**Record excerpts**

····················

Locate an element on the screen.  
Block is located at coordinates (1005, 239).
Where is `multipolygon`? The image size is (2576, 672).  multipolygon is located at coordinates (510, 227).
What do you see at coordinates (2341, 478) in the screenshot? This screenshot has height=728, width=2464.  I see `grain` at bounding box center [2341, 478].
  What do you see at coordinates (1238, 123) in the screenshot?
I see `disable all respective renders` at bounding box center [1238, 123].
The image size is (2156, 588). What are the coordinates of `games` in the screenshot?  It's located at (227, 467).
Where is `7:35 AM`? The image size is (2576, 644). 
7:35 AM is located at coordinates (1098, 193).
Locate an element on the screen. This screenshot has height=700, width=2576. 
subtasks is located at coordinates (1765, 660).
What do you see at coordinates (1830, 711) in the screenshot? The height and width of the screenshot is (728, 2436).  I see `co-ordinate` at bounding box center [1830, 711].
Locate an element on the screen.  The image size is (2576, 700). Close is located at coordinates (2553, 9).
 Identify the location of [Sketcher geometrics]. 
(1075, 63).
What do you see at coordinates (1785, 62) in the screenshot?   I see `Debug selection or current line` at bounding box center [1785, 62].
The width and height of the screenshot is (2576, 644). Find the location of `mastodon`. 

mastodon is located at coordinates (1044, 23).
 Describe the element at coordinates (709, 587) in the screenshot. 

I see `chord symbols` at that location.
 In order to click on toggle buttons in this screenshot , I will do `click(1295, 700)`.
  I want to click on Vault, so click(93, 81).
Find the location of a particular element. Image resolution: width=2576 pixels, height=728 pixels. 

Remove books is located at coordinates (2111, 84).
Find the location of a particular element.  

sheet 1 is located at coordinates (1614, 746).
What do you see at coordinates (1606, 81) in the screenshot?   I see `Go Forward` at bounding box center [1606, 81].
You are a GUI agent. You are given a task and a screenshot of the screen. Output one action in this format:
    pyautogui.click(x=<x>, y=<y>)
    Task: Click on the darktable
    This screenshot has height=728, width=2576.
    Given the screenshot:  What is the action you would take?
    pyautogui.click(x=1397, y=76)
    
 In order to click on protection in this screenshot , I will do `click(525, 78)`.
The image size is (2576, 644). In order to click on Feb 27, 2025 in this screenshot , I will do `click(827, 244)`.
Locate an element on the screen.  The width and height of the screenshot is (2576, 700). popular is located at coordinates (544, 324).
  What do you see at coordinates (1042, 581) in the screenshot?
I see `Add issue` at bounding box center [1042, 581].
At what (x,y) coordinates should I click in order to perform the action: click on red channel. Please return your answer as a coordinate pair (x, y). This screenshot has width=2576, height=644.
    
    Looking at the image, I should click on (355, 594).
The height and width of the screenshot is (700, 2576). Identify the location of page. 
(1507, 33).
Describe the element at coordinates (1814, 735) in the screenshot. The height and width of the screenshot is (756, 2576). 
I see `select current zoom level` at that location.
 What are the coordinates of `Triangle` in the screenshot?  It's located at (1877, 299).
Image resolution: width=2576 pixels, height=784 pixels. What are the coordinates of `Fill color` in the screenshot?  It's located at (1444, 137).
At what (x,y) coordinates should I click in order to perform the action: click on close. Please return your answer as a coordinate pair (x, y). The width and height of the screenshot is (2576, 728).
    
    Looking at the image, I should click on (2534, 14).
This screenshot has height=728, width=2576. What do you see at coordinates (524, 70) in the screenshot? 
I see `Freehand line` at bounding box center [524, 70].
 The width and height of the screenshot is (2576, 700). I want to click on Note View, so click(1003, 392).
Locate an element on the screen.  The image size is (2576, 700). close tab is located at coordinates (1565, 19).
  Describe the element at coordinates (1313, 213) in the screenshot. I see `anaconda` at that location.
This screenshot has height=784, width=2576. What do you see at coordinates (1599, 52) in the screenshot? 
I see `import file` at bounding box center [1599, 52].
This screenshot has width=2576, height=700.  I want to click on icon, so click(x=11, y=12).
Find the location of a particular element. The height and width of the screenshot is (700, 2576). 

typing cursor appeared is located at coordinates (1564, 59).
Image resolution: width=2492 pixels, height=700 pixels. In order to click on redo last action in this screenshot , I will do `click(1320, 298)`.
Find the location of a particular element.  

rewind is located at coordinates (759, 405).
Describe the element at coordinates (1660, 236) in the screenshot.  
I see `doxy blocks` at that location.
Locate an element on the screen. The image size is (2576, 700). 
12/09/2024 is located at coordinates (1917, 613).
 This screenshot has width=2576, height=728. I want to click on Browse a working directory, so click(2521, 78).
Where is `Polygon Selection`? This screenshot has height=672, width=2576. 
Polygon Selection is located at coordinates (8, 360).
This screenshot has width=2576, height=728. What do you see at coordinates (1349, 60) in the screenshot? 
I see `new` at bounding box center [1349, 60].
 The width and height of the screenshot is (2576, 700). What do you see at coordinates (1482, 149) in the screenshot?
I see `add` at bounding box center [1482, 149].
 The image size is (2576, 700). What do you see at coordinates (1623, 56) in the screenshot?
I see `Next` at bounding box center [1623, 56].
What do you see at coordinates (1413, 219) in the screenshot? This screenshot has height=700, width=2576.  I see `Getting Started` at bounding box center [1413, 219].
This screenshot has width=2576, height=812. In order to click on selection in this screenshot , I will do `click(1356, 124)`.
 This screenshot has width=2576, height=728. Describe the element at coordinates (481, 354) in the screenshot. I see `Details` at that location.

····················

**Exercise description**
Rewrite the lines above with "Locate an element" changed to "Find an element" wherever it occurs, leaving everything else unchanged.

**Response to the exercise**
Find an element on the screen.  
Block is located at coordinates (1005, 239).
Where is `multipolygon`? The image size is (2576, 672).  multipolygon is located at coordinates (510, 227).
What do you see at coordinates (2341, 478) in the screenshot? This screenshot has height=728, width=2464.  I see `grain` at bounding box center [2341, 478].
  What do you see at coordinates (1238, 123) in the screenshot?
I see `disable all respective renders` at bounding box center [1238, 123].
The image size is (2156, 588). What are the coordinates of `games` in the screenshot?  It's located at (227, 467).
Where is `7:35 AM`? The image size is (2576, 644). 
7:35 AM is located at coordinates (1098, 193).
Find an element on the screen. This screenshot has height=700, width=2576. 
subtasks is located at coordinates (1765, 660).
What do you see at coordinates (1830, 711) in the screenshot? The height and width of the screenshot is (728, 2436).  I see `co-ordinate` at bounding box center [1830, 711].
Find an element on the screen.  The image size is (2576, 700). Close is located at coordinates (2553, 9).
 Identify the location of [Sketcher geometrics]. 
(1075, 63).
What do you see at coordinates (1785, 62) in the screenshot?   I see `Debug selection or current line` at bounding box center [1785, 62].
The width and height of the screenshot is (2576, 644). Find the location of `mastodon`. 

mastodon is located at coordinates (1044, 23).
 Describe the element at coordinates (709, 587) in the screenshot. 

I see `chord symbols` at that location.
 In order to click on toggle buttons in this screenshot , I will do `click(1295, 700)`.
  I want to click on Vault, so click(93, 81).
Find the location of a particular element. Image resolution: width=2576 pixels, height=728 pixels. 

Remove books is located at coordinates (2111, 84).
Find the location of a particular element.  

sheet 1 is located at coordinates (1614, 746).
What do you see at coordinates (1606, 81) in the screenshot?   I see `Go Forward` at bounding box center [1606, 81].
You are a GUI agent. You are given a task and a screenshot of the screen. Output one action in this format:
    pyautogui.click(x=<x>, y=<y>)
    Task: Click on the darktable
    This screenshot has height=728, width=2576.
    Given the screenshot:  What is the action you would take?
    pyautogui.click(x=1397, y=76)
    
 In order to click on protection in this screenshot , I will do `click(525, 78)`.
The image size is (2576, 644). In order to click on Feb 27, 2025 in this screenshot , I will do `click(827, 244)`.
Find an element on the screen.  The width and height of the screenshot is (2576, 700). popular is located at coordinates (544, 324).
  What do you see at coordinates (1042, 581) in the screenshot?
I see `Add issue` at bounding box center [1042, 581].
At what (x,y) coordinates should I click in order to perform the action: click on red channel. Please return your answer as a coordinate pair (x, y). This screenshot has width=2576, height=644.
    
    Looking at the image, I should click on (355, 594).
The height and width of the screenshot is (700, 2576). Identify the location of page. 
(1507, 33).
Describe the element at coordinates (1814, 735) in the screenshot. The height and width of the screenshot is (756, 2576). 
I see `select current zoom level` at that location.
 What are the coordinates of `Triangle` in the screenshot?  It's located at (1877, 299).
Image resolution: width=2576 pixels, height=784 pixels. What are the coordinates of `Fill color` in the screenshot?  It's located at (1444, 137).
At what (x,y) coordinates should I click in order to perform the action: click on close. Please return your answer as a coordinate pair (x, y). The width and height of the screenshot is (2576, 728).
    
    Looking at the image, I should click on (2534, 14).
This screenshot has height=728, width=2576. What do you see at coordinates (524, 70) in the screenshot? 
I see `Freehand line` at bounding box center [524, 70].
 The width and height of the screenshot is (2576, 700). I want to click on Note View, so click(1003, 392).
Find an element on the screen.  The image size is (2576, 700). close tab is located at coordinates (1565, 19).
  Describe the element at coordinates (1313, 213) in the screenshot. I see `anaconda` at that location.
This screenshot has height=784, width=2576. What do you see at coordinates (1599, 52) in the screenshot? 
I see `import file` at bounding box center [1599, 52].
This screenshot has width=2576, height=700.  I want to click on icon, so click(x=11, y=12).
Find the location of a particular element. The height and width of the screenshot is (700, 2576). 

typing cursor appeared is located at coordinates (1564, 59).
Image resolution: width=2492 pixels, height=700 pixels. In order to click on redo last action in this screenshot , I will do `click(1320, 298)`.
Find the location of a particular element.  

rewind is located at coordinates (759, 405).
Describe the element at coordinates (1660, 236) in the screenshot.  
I see `doxy blocks` at that location.
Find an element on the screen. The image size is (2576, 700). 
12/09/2024 is located at coordinates (1917, 613).
 This screenshot has width=2576, height=728. I want to click on Browse a working directory, so click(2521, 78).
Where is `Polygon Selection`? This screenshot has height=672, width=2576. 
Polygon Selection is located at coordinates (8, 360).
This screenshot has width=2576, height=728. What do you see at coordinates (1349, 60) in the screenshot? 
I see `new` at bounding box center [1349, 60].
 The width and height of the screenshot is (2576, 700). What do you see at coordinates (1482, 149) in the screenshot?
I see `add` at bounding box center [1482, 149].
 The image size is (2576, 700). What do you see at coordinates (1623, 56) in the screenshot?
I see `Next` at bounding box center [1623, 56].
What do you see at coordinates (1413, 219) in the screenshot? This screenshot has height=700, width=2576.  I see `Getting Started` at bounding box center [1413, 219].
This screenshot has width=2576, height=812. In order to click on selection in this screenshot , I will do `click(1356, 124)`.
 This screenshot has width=2576, height=728. Describe the element at coordinates (481, 354) in the screenshot. I see `Details` at that location.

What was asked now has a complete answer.